MicroStrategy Inc. is borrowing $400 million to buy more Bitcoin while also writing down the value of its existing holdings. It’s the first-ever junk bond sale used for financing purchases of the volatile cryptocurrency.

The Tysons Corner, Virginia-based enterprise software company said in a filing Monday that the senior secured notes will be available to qualified institutional buyers. The private placement is $23 million higher than the company’s entire operating cash flow since 2016, according to Bloomberg data. MicroStrategy, in a separate filing, said that it’s taking a roughly $284.5 million charge during its next earnings report thanks to losses related to fluctuations in the price of the digital asset. That amounts to more than its cumulative earnings since 2011.

MicroStrategy has, with Michael Saylor at its helm, emerged as one of the most bullish public companies on cryptocurrencies. It has already issued convertible bonds worth around $1 billion in its quest to scoop up more of the coins, though this is the first-ever corporate bond sale with proceeds earmarked for such purchases. Saylor’s focus on Bitcoin, including making it an official corporate strategy, has drawn the ire of critics.

“The $400 million in debt isn’t being used to fund an acquisition or growth. It’s being used to speculate on a volatile asset,” said Marc Lichtenfeld, chief income strategist at the Oxford Club. “Does MicroStrategy even have a business anymore or is it simply a proxy for Bitcoin -- with borrowed money?”

Accounting rules likely forced the firm to write down Bitcoin once the market value dipped below the price at which it acquired the coin. That means any Bitcoin bought this year could be written down when the cryptocurrency touched $30,000 briefly last month, unless some of the purchases took place during the handful of days when it traded below that point at the start of the year.

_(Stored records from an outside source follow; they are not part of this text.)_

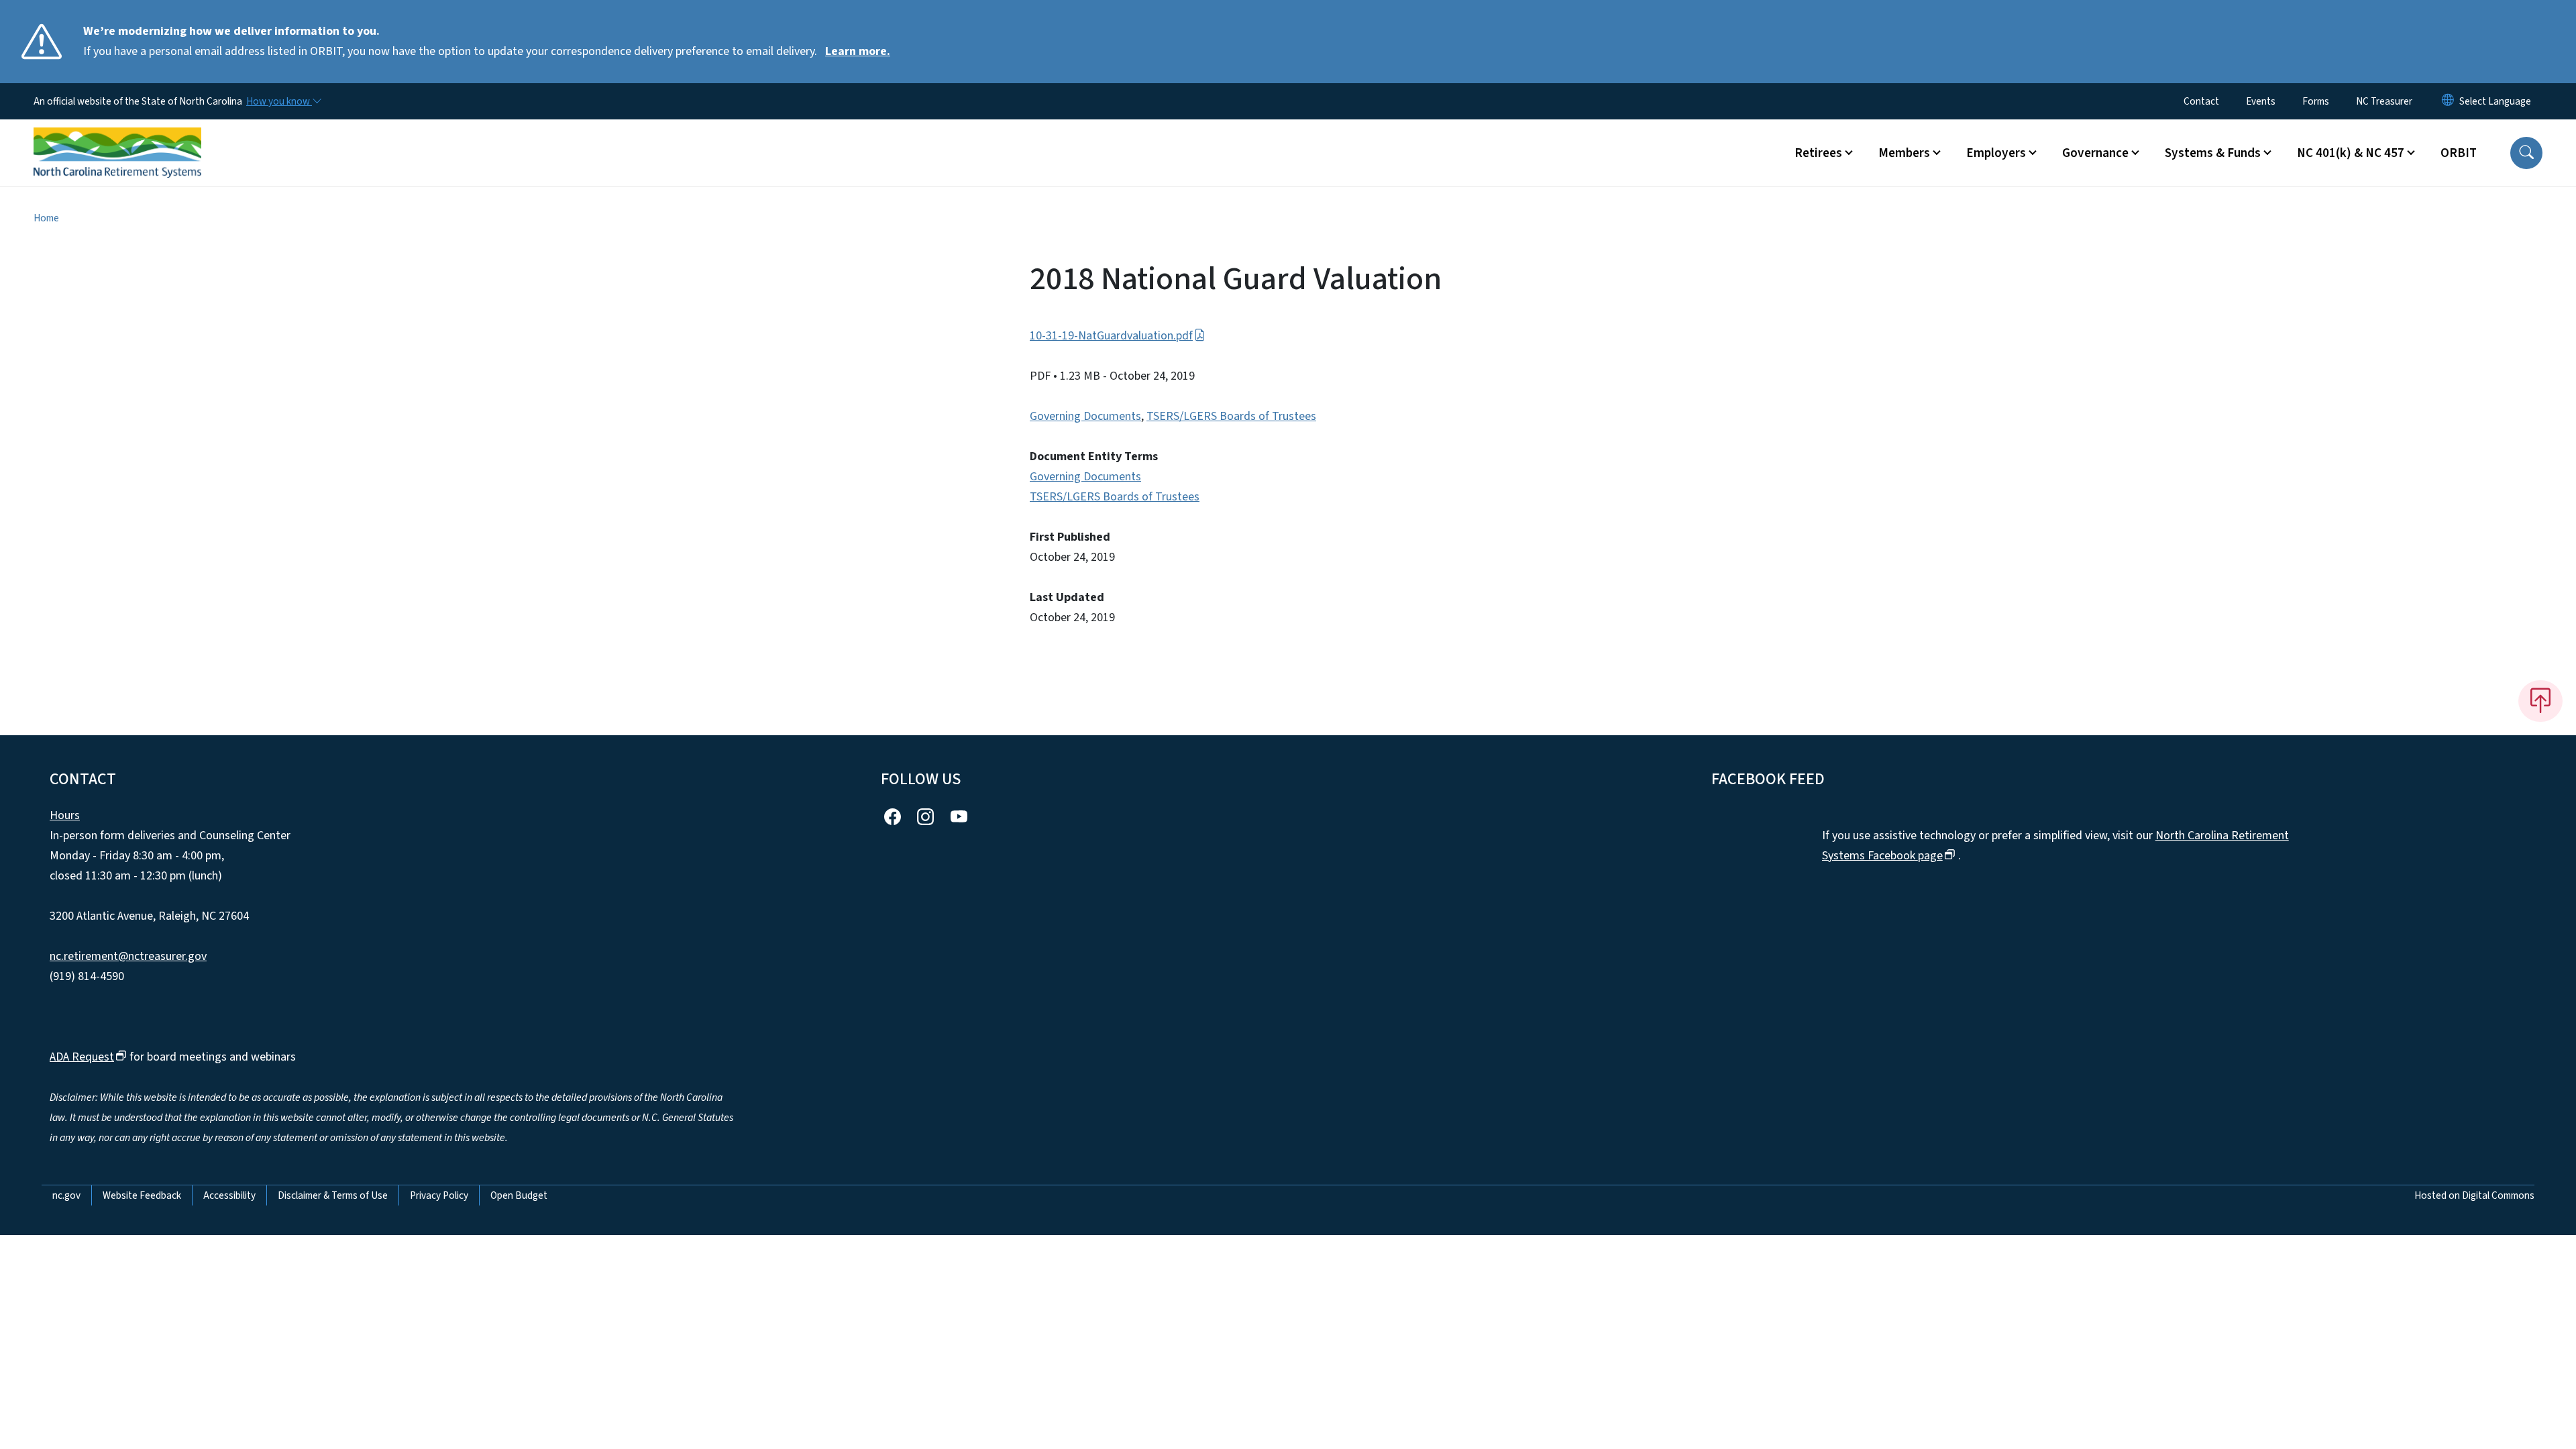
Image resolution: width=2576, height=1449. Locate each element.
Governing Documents (1085, 416)
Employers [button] (1996, 153)
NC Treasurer (2384, 101)
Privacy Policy (439, 1195)
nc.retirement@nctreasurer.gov (128, 956)
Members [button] (1904, 153)
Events (2260, 101)
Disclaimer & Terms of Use (333, 1195)
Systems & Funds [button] (2213, 153)
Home (46, 218)
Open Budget (518, 1195)
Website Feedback (142, 1195)
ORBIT (2458, 153)
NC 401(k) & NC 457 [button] (2350, 153)
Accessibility (229, 1195)
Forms (2315, 101)
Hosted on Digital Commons (2474, 1195)
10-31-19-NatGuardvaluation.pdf (1111, 335)
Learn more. (857, 51)
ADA (82, 1057)
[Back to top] (2540, 701)
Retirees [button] (1818, 153)
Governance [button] (2095, 153)
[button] (2526, 153)
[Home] (117, 137)
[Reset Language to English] (2448, 101)
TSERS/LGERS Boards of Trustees (1231, 416)
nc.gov (66, 1195)
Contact (2201, 101)
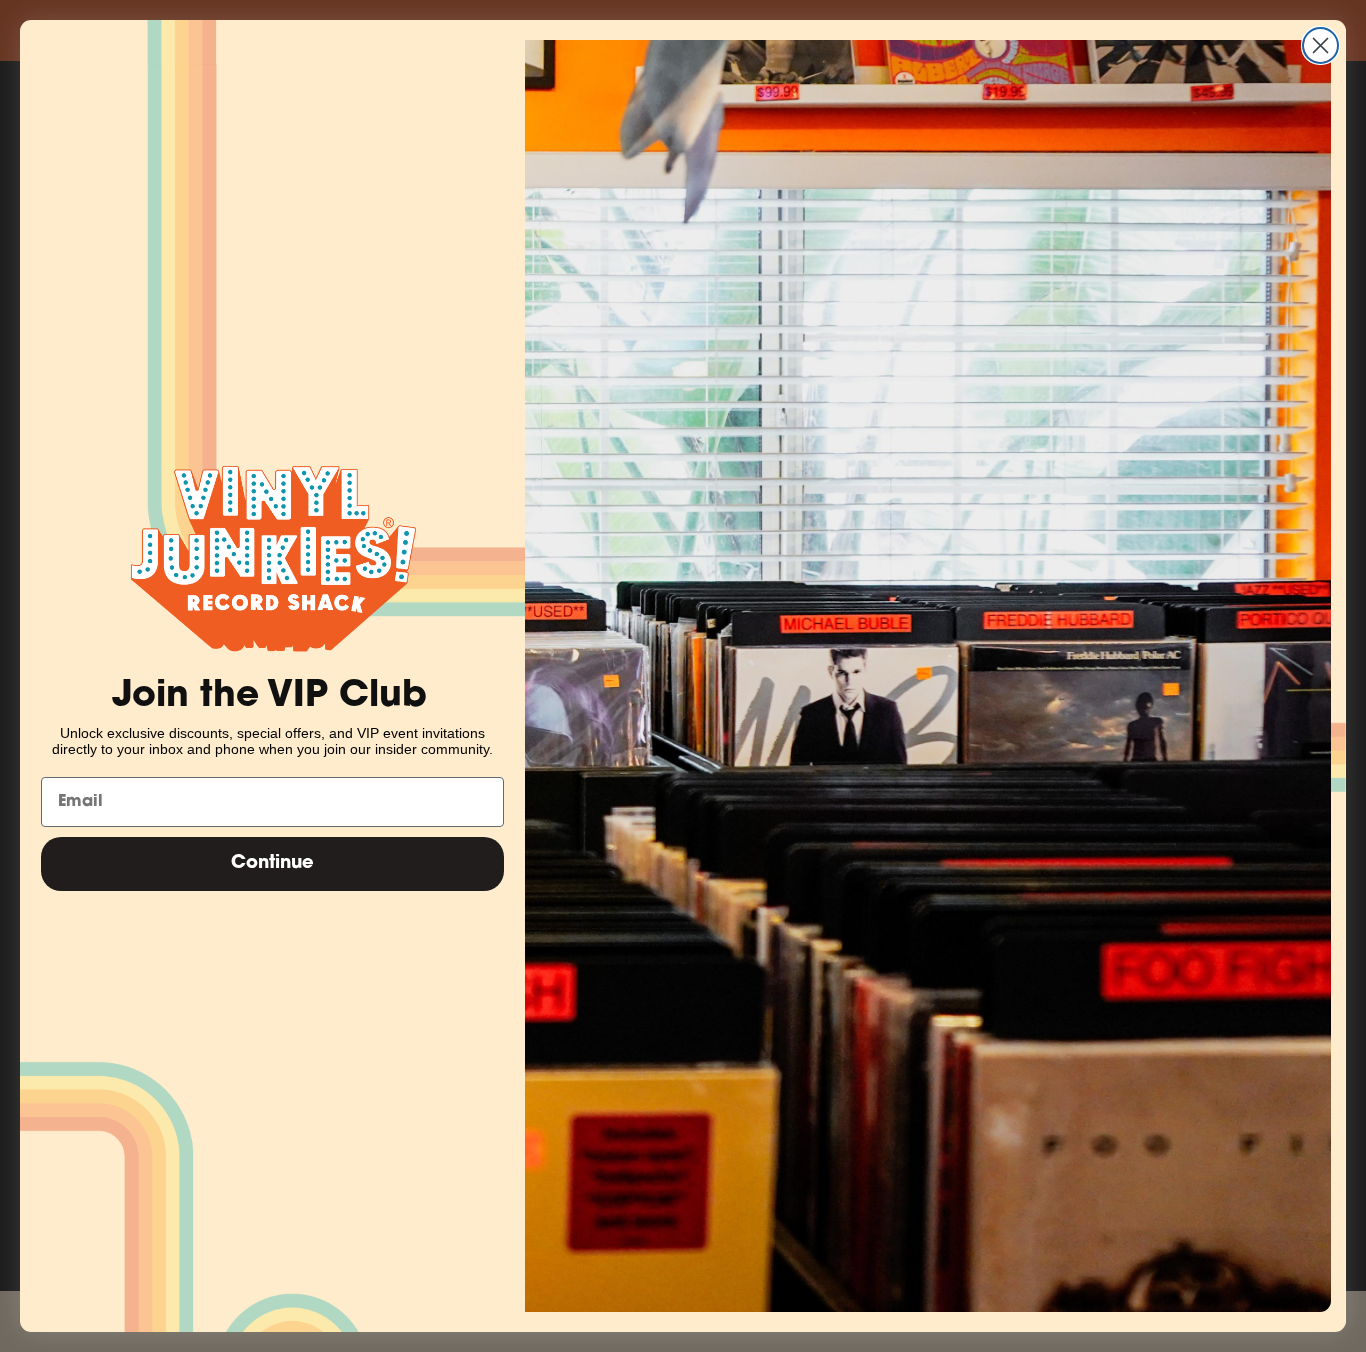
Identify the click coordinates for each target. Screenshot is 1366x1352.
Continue (272, 864)
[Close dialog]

Prior to today’s impairments announcement, MicroStrategy had already taken about $265 million in charges. That brings the total amount of impairments to more than $500 million, according to its filings and data compiled by Bloomberg.

The firm is marketing the offering through Tuesday, and pricing is expected thereafter, according to a person with knowledge of the matter. The notes will mature in seven years and can’t be bought back for three. Jefferies Financial Group Inc. is the sole bookrunner on the deal, said the person, who asked not to be identified as the details are private.

MicroStrategy is in early pricing discussions with investors for a yield between 6.25% and 6.5% on its debut junk-bond sale, according to separate people with knowledge of the matter, who asked not to be identified because the transaction is private.r. By comparison, the average junk bond yields 4.01%, according to Bloomberg Barclays index data.